Start of Given information

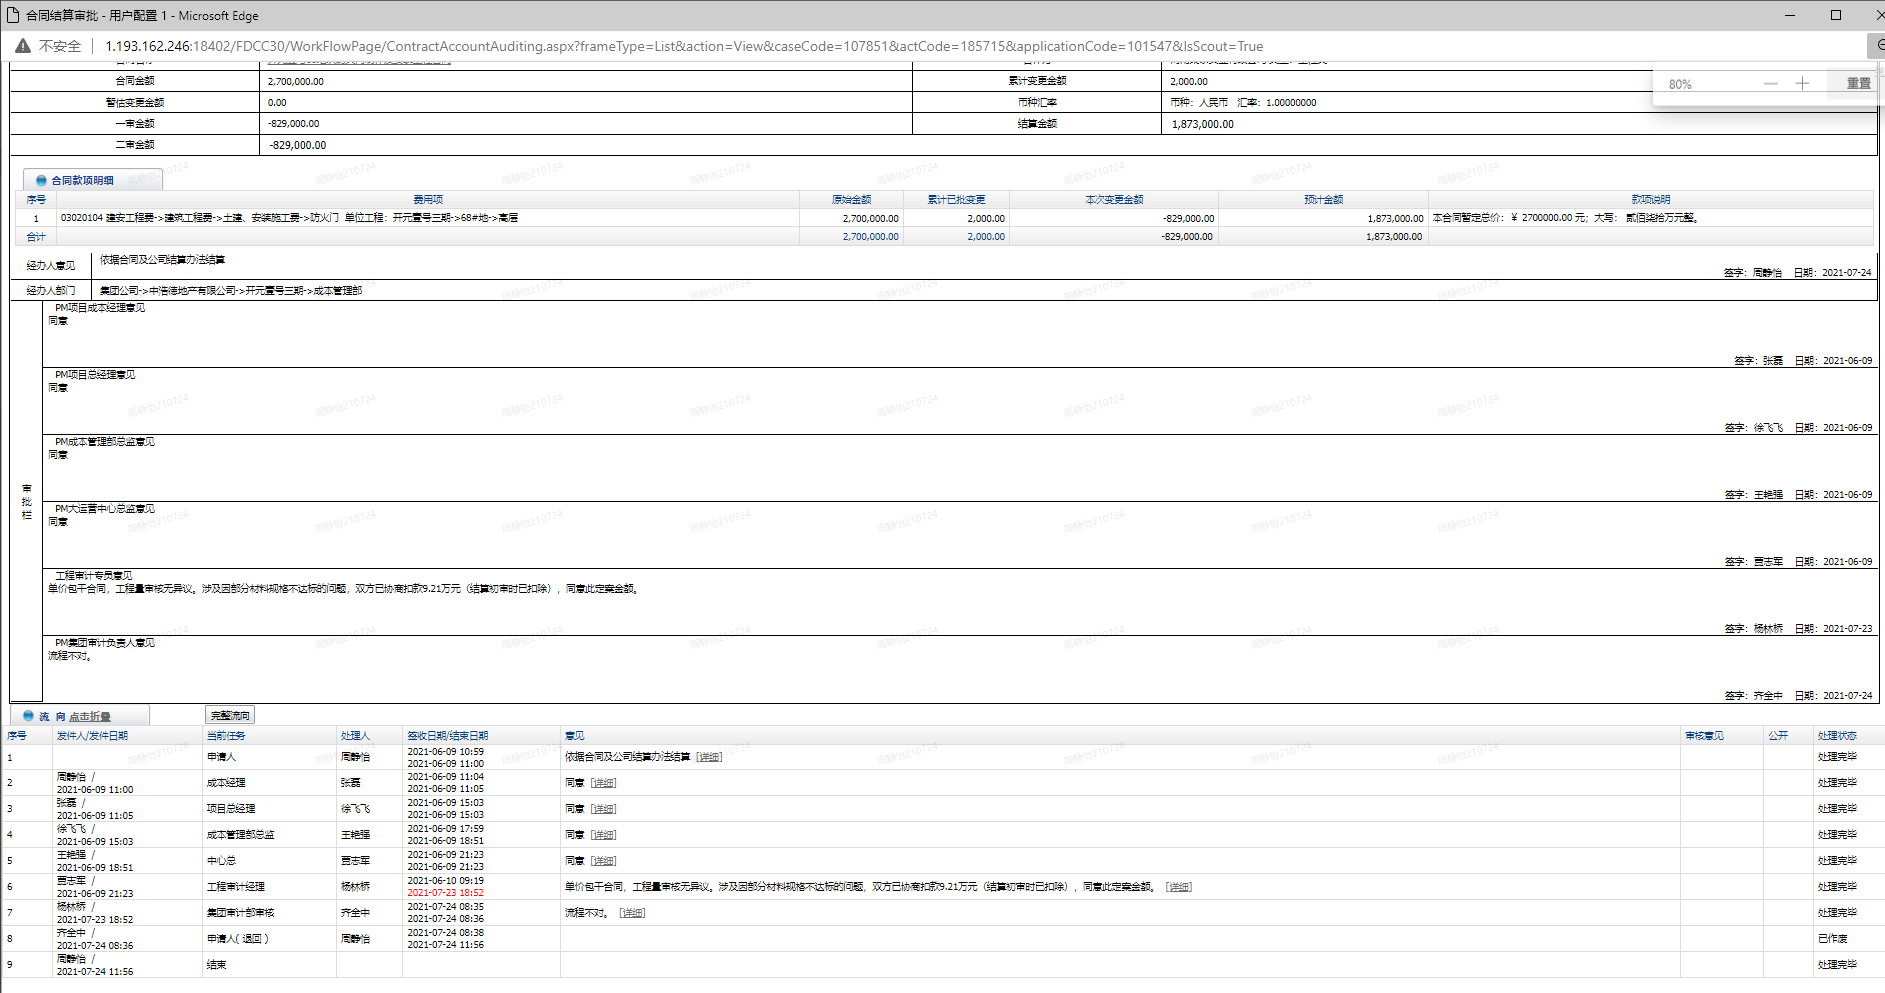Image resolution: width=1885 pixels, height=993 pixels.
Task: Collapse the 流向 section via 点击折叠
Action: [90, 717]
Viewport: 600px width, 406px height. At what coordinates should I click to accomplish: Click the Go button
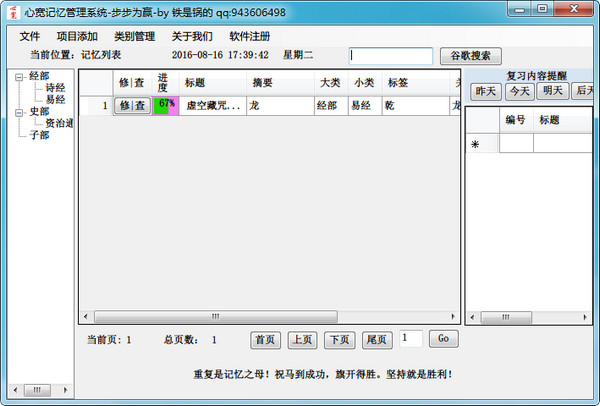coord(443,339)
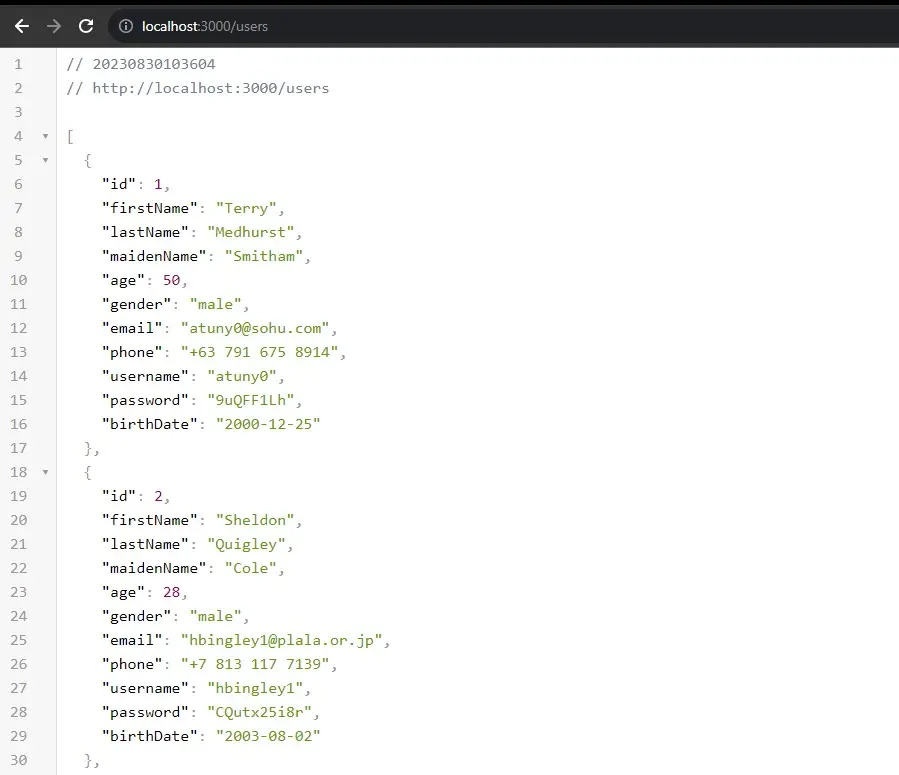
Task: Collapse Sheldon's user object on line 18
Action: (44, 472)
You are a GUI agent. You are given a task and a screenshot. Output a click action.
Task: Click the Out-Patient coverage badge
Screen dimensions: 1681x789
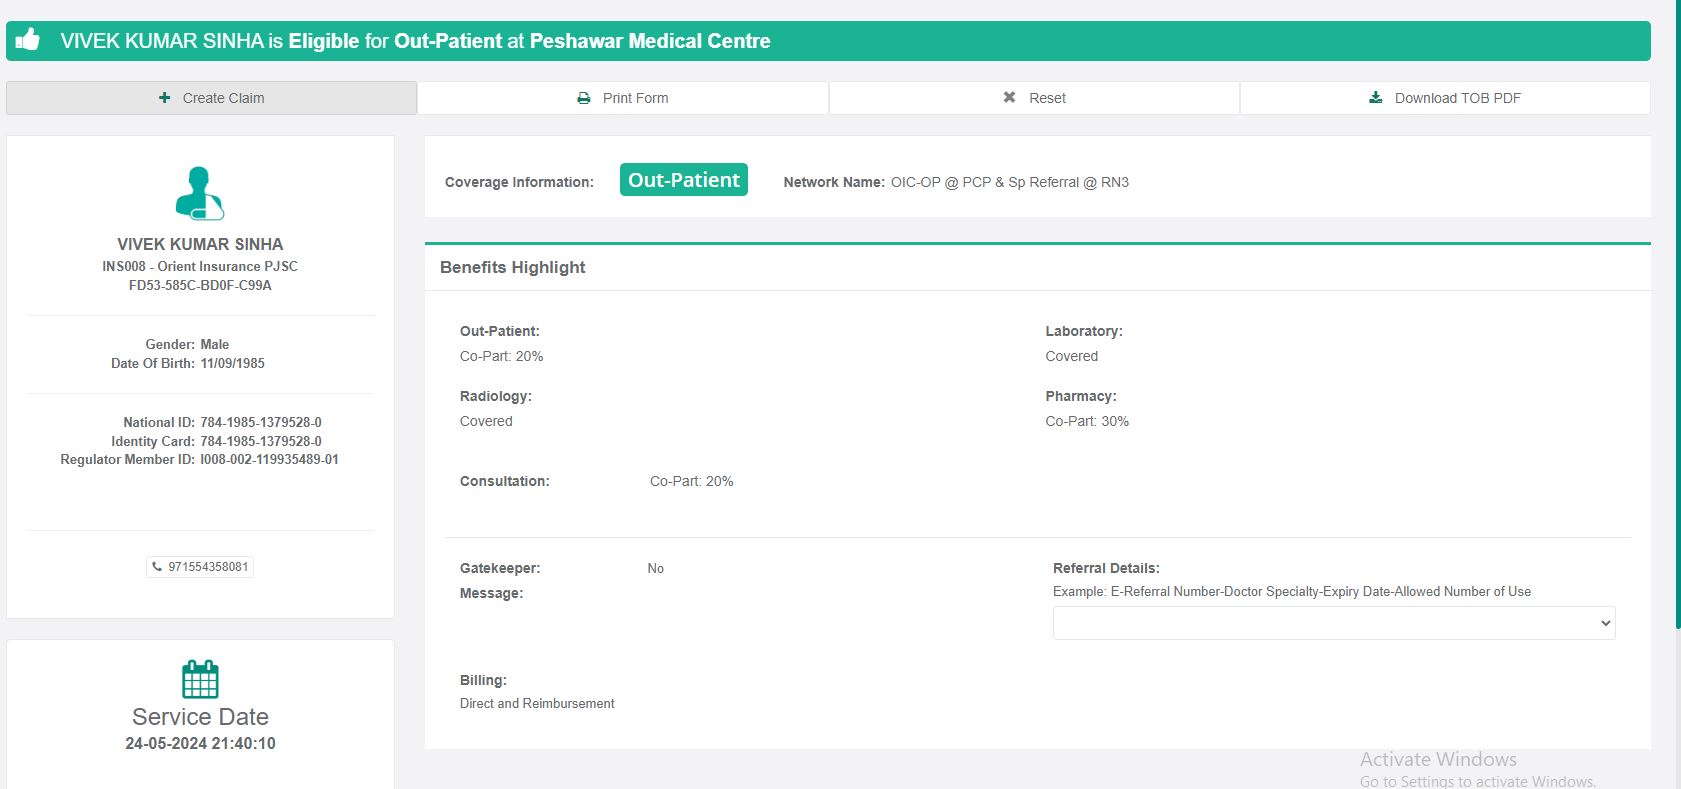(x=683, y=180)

End of Given information
Start of Given information

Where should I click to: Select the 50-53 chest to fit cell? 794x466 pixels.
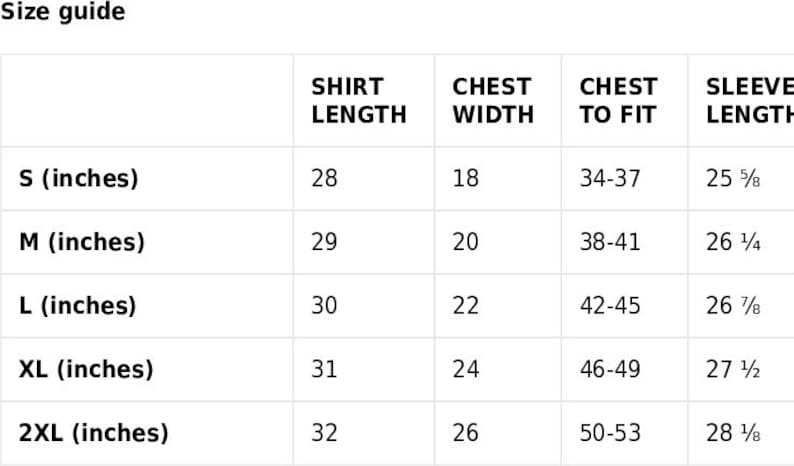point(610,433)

End of Given information

■ Assignment: Transcribe exactly the lines above, beginning at the one with "Viewport: 600px width, 406px" and going up to and including the one with "Task: Click the Out-Patient coverage badge". Pictures do not belong in the copy.

■ Exercise answer:
Viewport: 600px width, 406px height. At what coordinates should I click to accomplish: Click the Go button
coord(443,339)
Task: Collapse Sheldon's user object on line 18
Action: (44, 472)
You are a GUI agent. You are given a task and a screenshot. Output a click action.
Task: Click the Out-Patient coverage badge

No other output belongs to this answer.